To investigate the possible role of glutamate released by glioma cells in EGABA depolarization, glutamate receptors (GluRs) antagonists (D-(−)-2-Amino-5-phosphonopentanoic acid (APV), 20 μM; 2,3-Dioxo-6-nitro-1,2,3,4-tetrahydrobenzo[f]quinoxaline-7-sulfonamide disodium salt (NBQX), 10 μM) were added to the co-culture medium. In this condition, glioma-induced EGABA depolarizing shift was prevented (Figure 2a). Similar effects were observed when co-culture experiments were performed in the sole presence of APV (EGABA=−70.6±1.96 mV; n=12, P<0.01) or NBQX (EGABA=−70.5±7.7; n=6, P<0.01), indicating that activation of both AMPA and NMDA receptors is necessary to cause EGABA shift.
In addition, when the system Xc blocker sulfasalazine (250 μM) was added to the co-culture medium, EGABA depolarization was prevented (Figure 2a), showing that this effect requires Xc-mediated glutamate release.
Moreover, acutely applied glioma-conditioned medium (GCM) activated APV/NBQX-sensitive inward currents (Figure 2b) in hippocampal neurons, confirming the presence of GluRs agonists in GCM.17
Altogether, these data show that in the co-culture conditions, glioma cells cause the depolarizing shift of Cl− equilibrium potential in neurons, through glutamate release and GluRs activation. Consistently, EGABA depolarization was observed in neurons co-cultured with different human and murine glioma cells, but not with astrocytes (Figure 2c, and Supplementary Table S1), indicating a tumor-specific effect.
Glioma-induced EGABA depolarization is due to Cl− transporters unbalance
In cultured hippocampal neurons, KCC2 and NKCC1 transporters participate in the regulation of Cl− homeostasis. Indeed, the acute application of furosemide (100 μM; 5–15 min), the blocker of both transporters, caused a minor shift in neuronal EGABA. Conversely, the specific blockers of NKCC1 (bumetanide; 10 μM; acutely applied 5–15 min) and KCC2 (R-(+)-butylindazone dihydroindenyl-oxy alkanoic acid, DIOA; 20 μM; 1 h pre-treatment plus continuous superfusion) shifted EGABA in opposite directions (Figure 3a), indicating that, in our culture conditions, both transporters actively regulate [Cl−]i.
The alteration of Cl− transporter activity is involved in glioma-induced EGABA shift in co-culture. In fact, in co-cultured neurons, furosemide, bumetanide or DIOA treatment abolished EGABA depolarization (Figure 3b). However, the acute application of bumetanide reverted the glioma-induced effect (Figures 3b and c), hyperpolarizing EGABA. Conversely, DIOA treatment significantly depolarized EGABA by itself, likely occluding co-culture depolarizing effect (Figure 3b). These data indicate that glioma-induced EGABA depolarization is due to the unbalance of cation-chloride transporters activity, likely due to KCC2 reduced function.
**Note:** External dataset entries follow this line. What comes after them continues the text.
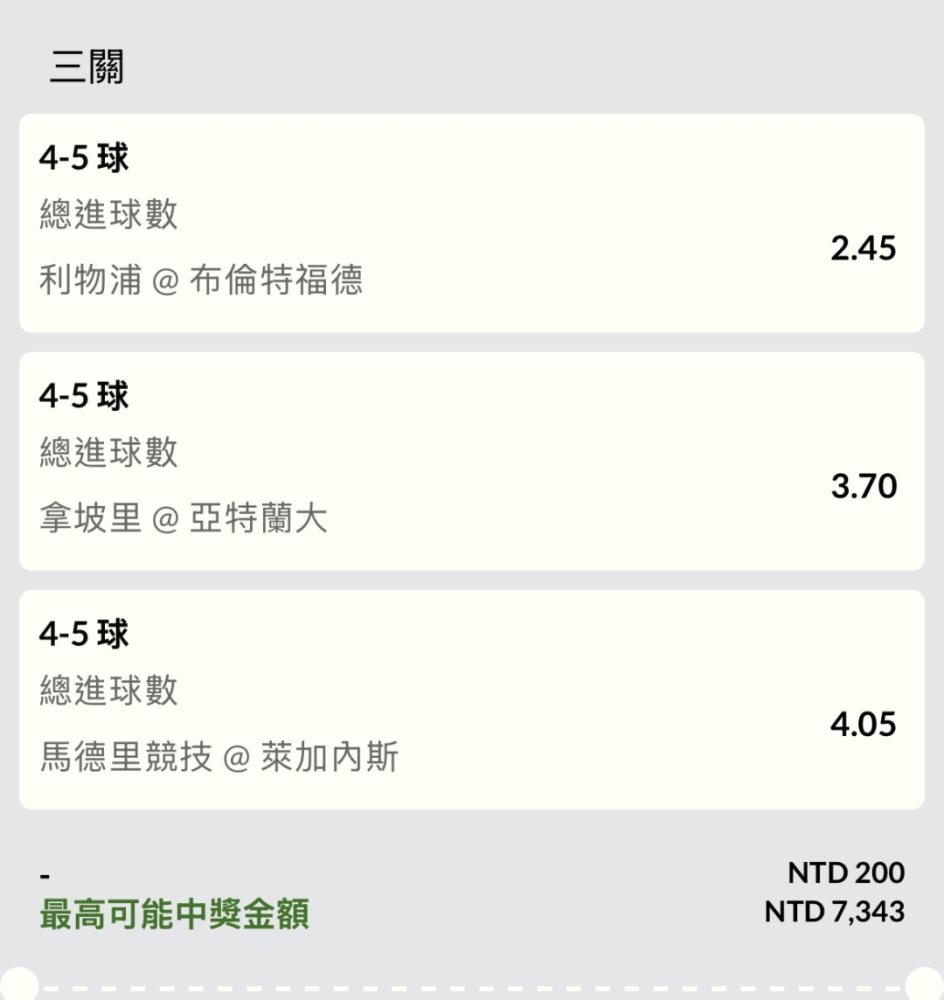Click the 最高可能中獎金額 label
Image resolution: width=944 pixels, height=1000 pixels.
coord(174,913)
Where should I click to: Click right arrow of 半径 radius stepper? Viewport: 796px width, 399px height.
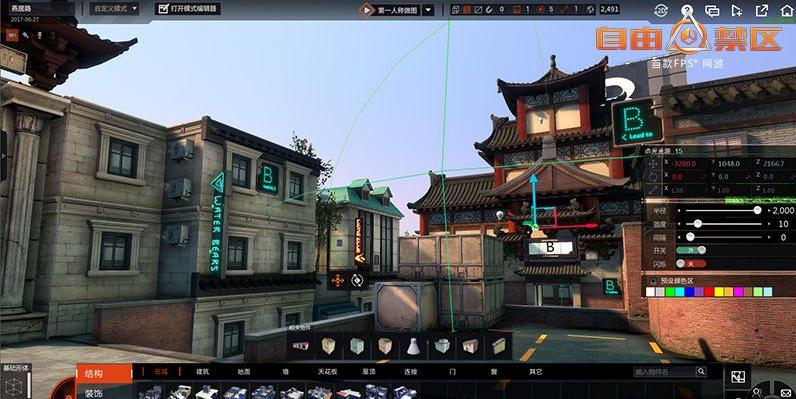click(769, 211)
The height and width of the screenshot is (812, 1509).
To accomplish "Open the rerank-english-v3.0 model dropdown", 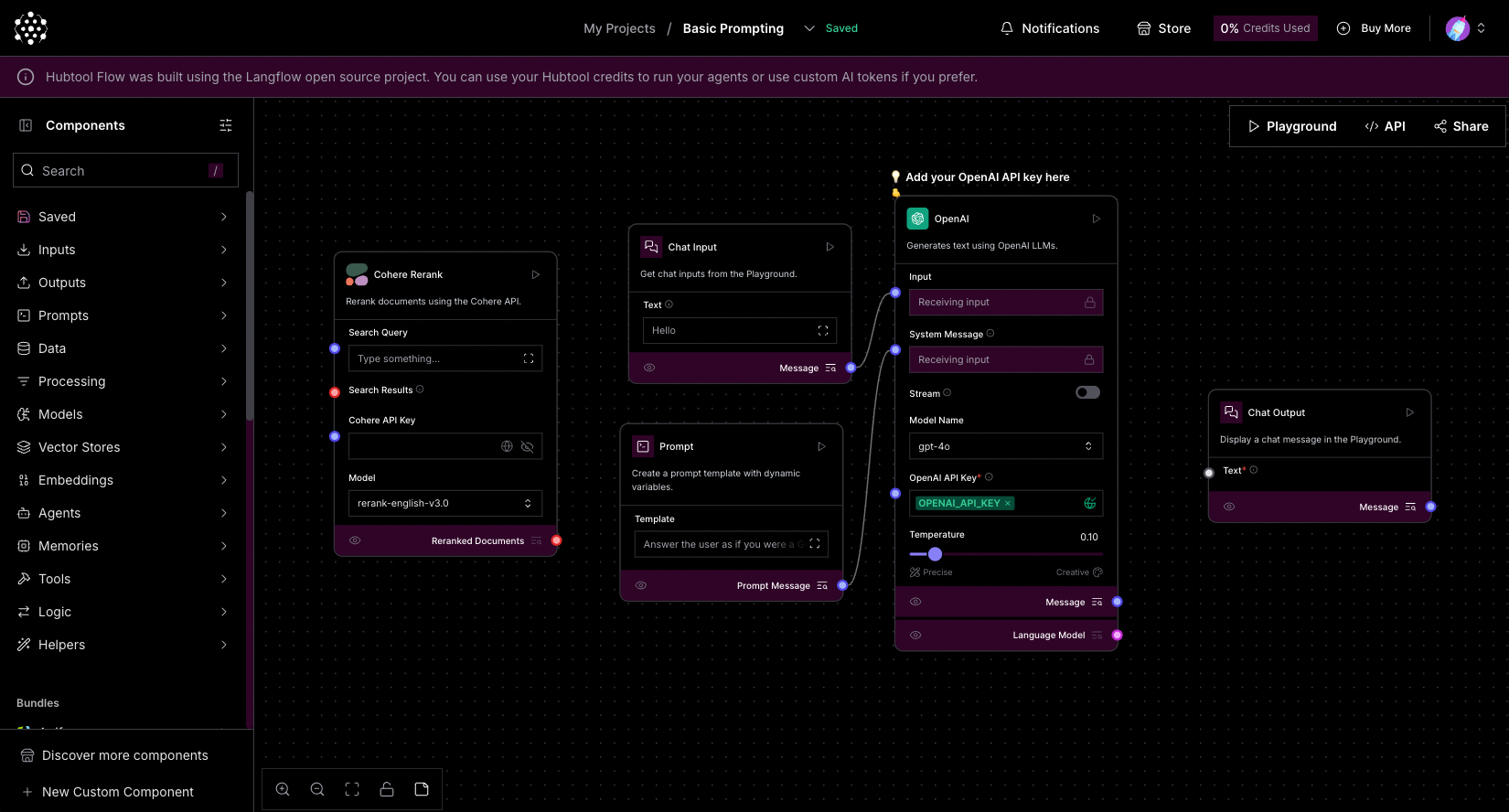I will point(444,503).
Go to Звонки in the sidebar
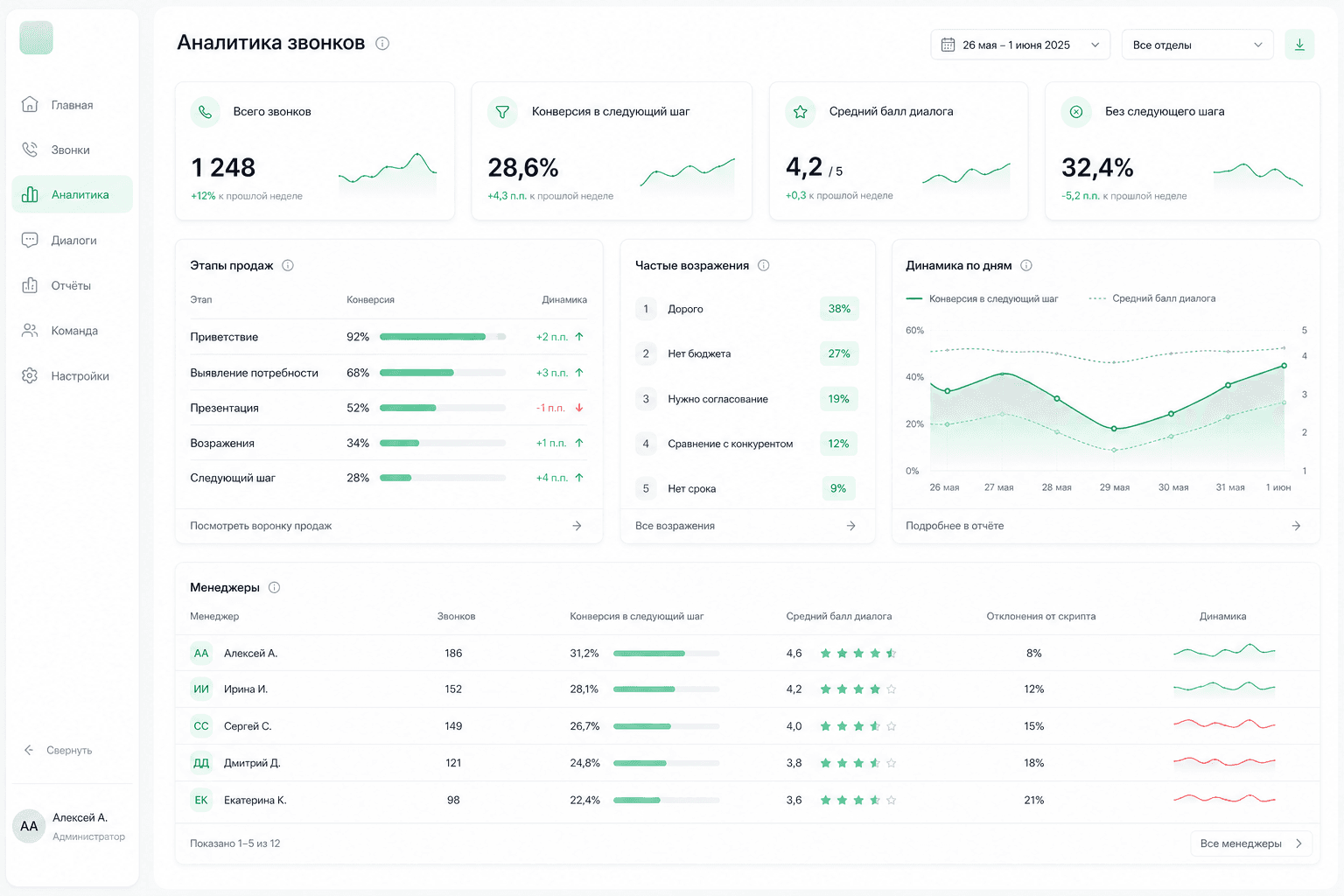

To disclose the effects of glioma co-culture on neuronal KCC2 protein expression, we performed immunoblot experiments, revealing that the level of transporter expression was similar in control and co-cultured neurons (Figure 3d), thus indicating that glioma-induced alteration of neuronal Cl− homeostasis relies on functional KCC2 modulation, rather than on changes in expression.
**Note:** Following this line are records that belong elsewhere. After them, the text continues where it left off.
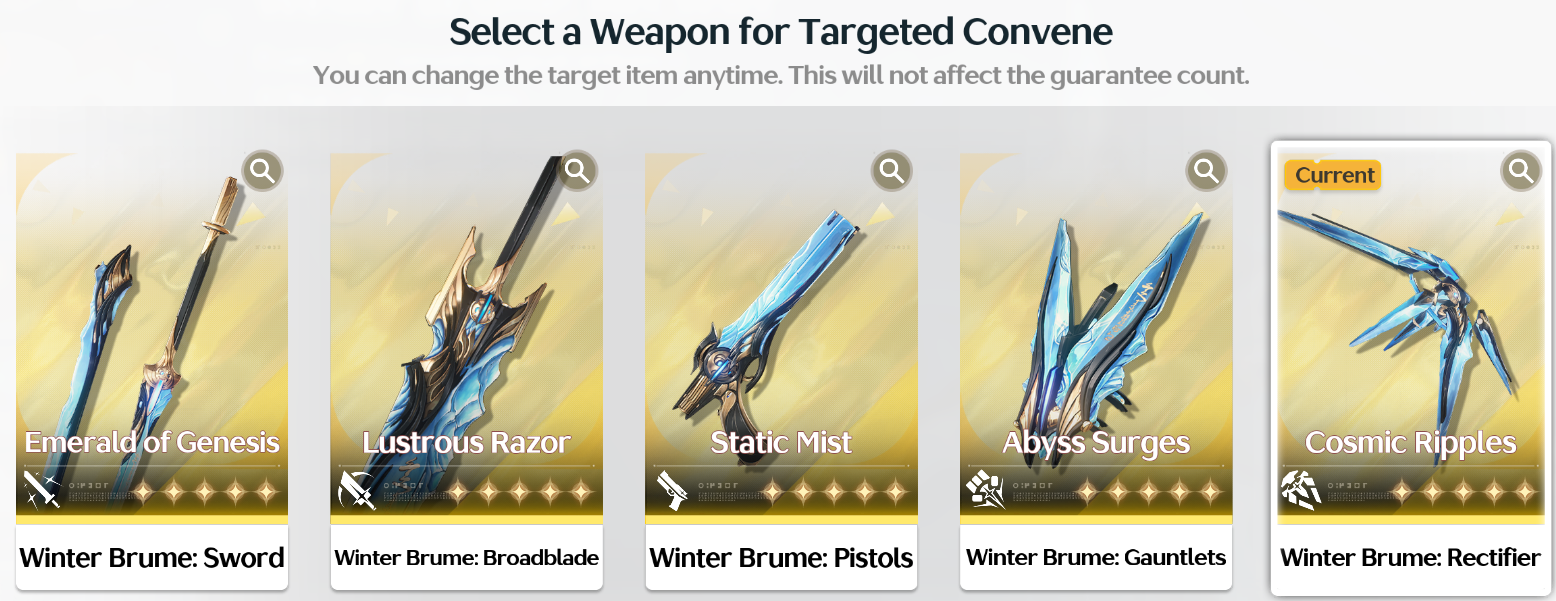Click the gauntlets type icon on Abyss Surges
Image resolution: width=1556 pixels, height=601 pixels.
(x=986, y=489)
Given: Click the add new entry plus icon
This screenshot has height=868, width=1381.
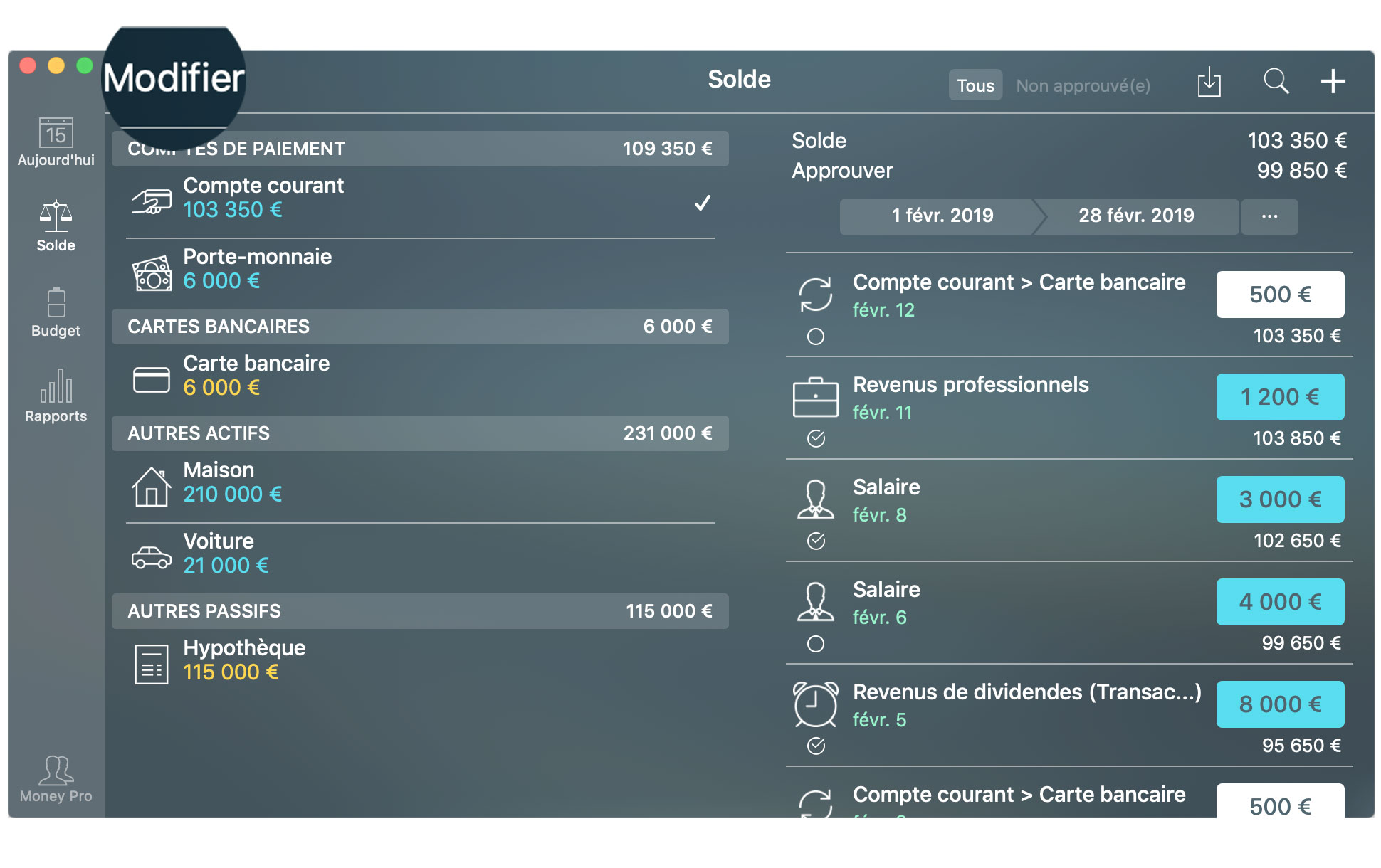Looking at the screenshot, I should pyautogui.click(x=1336, y=84).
Glioma co-culture causes KCC2 impairment by increasing intracellular Zn2+ in neurons
To investigate a possible role of intracellular Zn2+ on glioma-induced EGABA shift,18 we used the membrane permeant Zn2+ chelator N,N,N′,N′-tetrakis(2-pyridylmethyl)ethylenediamine (TPEN). TPEN application (20 μM; 5–20 min) caused the rapid recovery of neuronal EGABA from glioma-induced depolarization (Figure 4a). This result suggests that glioma-induced EGABA shift can be ascribed to KCC2 inhibition, caused by neuronal Zn2+ rise. Accordingly, when similar EGABA depolarization was obtained blocking KCC2 with the selective antagonist DIOA (20 μM; 1 h pre-treatment plus continuous superfusion), acute TPEN application had no effect (Figure 4a).
Using FluoZin-based fluorescence determinations, we also observed that basal intracellular Zn2+ was significantly higher in co-cultured neurons in respect to control (Figure 4b). Neuronal Zn2+ accumulation was prevented by APV/NBQX application in the co-culture medium (Figure 4c), indicating the requirement for GluR activation. Consistently, the application of GCM or glutamate (20 μM) onto FluoZin-loaded neurons, elicited an APV/NBQX-sensitive fluorescence increase, rapidly reverting to basal level upon TPEN application (Supplementary Figure S1 and S2).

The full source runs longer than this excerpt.